Arthur Roberts and Berwick-upon-Tweed Barracks
How this soldier’s diaries provide a powerful account of the First World War
When Arthur Roberts enlisted in February 1917 in the King’s Own Scottish Borderers (KOSB), he was, by his own admission, ‘Possessed of great military inclinations. Anything in the form of drill, or manoeuvres, interested me greatly.’ The diary Arthur kept across the following year documented his journey from that naive recruit to a troubled veteran coming to terms with the full horror of the western front.
Arthur grew up in Glasgow, the son of a West Indian father and English mother. He was studious, staying on at school after the age of 14. As a young man he read widely and was a keen musician and artist. Those qualities helped him through his military service. After joining up, he spent two months training in Scotland before shipping to a base camp in Étaples, in northern France, in May. A month later, he moved to the front line at Ypres in Belgium – an experience that would shatter any lingering delusion about the nature of trench warfare.
On 14 June, he found himself lost among trenches all but destroyed by German bombardment. In his attempt to find his way back to base, he encountered his first dead comrade.
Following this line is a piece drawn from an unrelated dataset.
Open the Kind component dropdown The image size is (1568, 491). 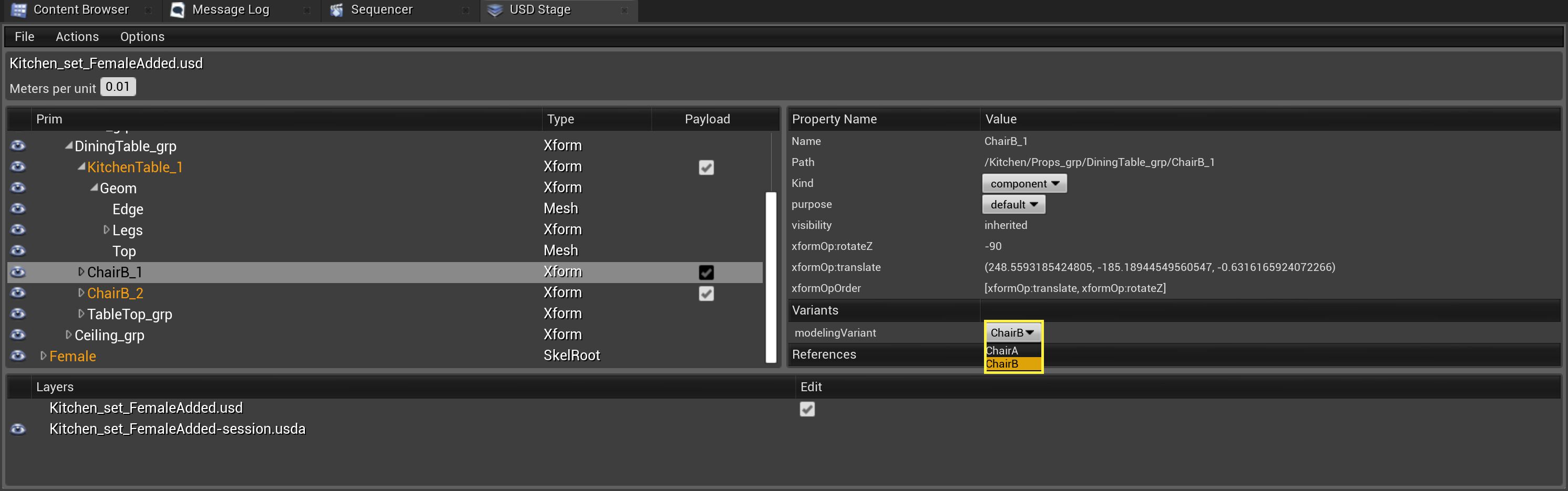(x=1024, y=184)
His diary records, ‘At that sight, it was as if my ruminations had been cast from their exalted altitude of self-contentedness, to an abyss of nauseating realities… the poor corpse lay like a rag doll with all the stuffing knocked out of it, and just flung down as if in anger or haste.’ Arthur’s diary is just one of many powerful first-hand accounts to come out of the First World War. His story, though, is unusual.
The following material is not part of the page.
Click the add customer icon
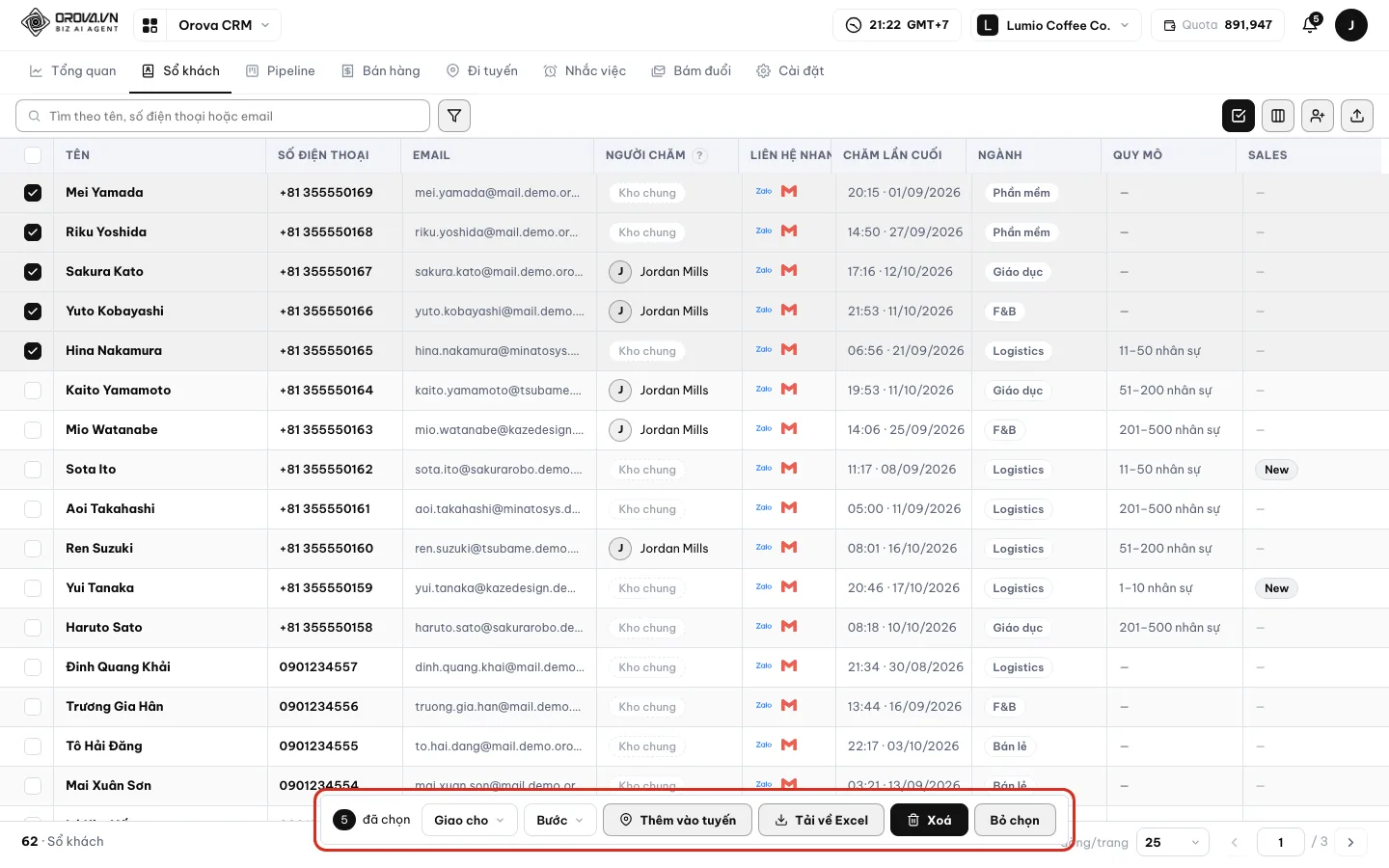Image resolution: width=1389 pixels, height=868 pixels. coord(1318,116)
His presence as a black man on the front was exceptional, and the role of black men in Britain’s military was strongly contested within the government and military authorities. But Arthur makes no reference to discrimination in his account, which only came to light 22 years after his death, when his personal effects were found in the attic of a house in Glasgow. In it, Arthur concentrates on his own actions, his sense of duty, and his commitment to king and country.
Arthur is remembered today by the KOSB, his first regiment, which was stationed at Berwick-upon-Tweed Barracks. His portrait, commissioned in 2020, hangs alongside other KOSB men who served in the Great War in the regimental headquarters at Berwick.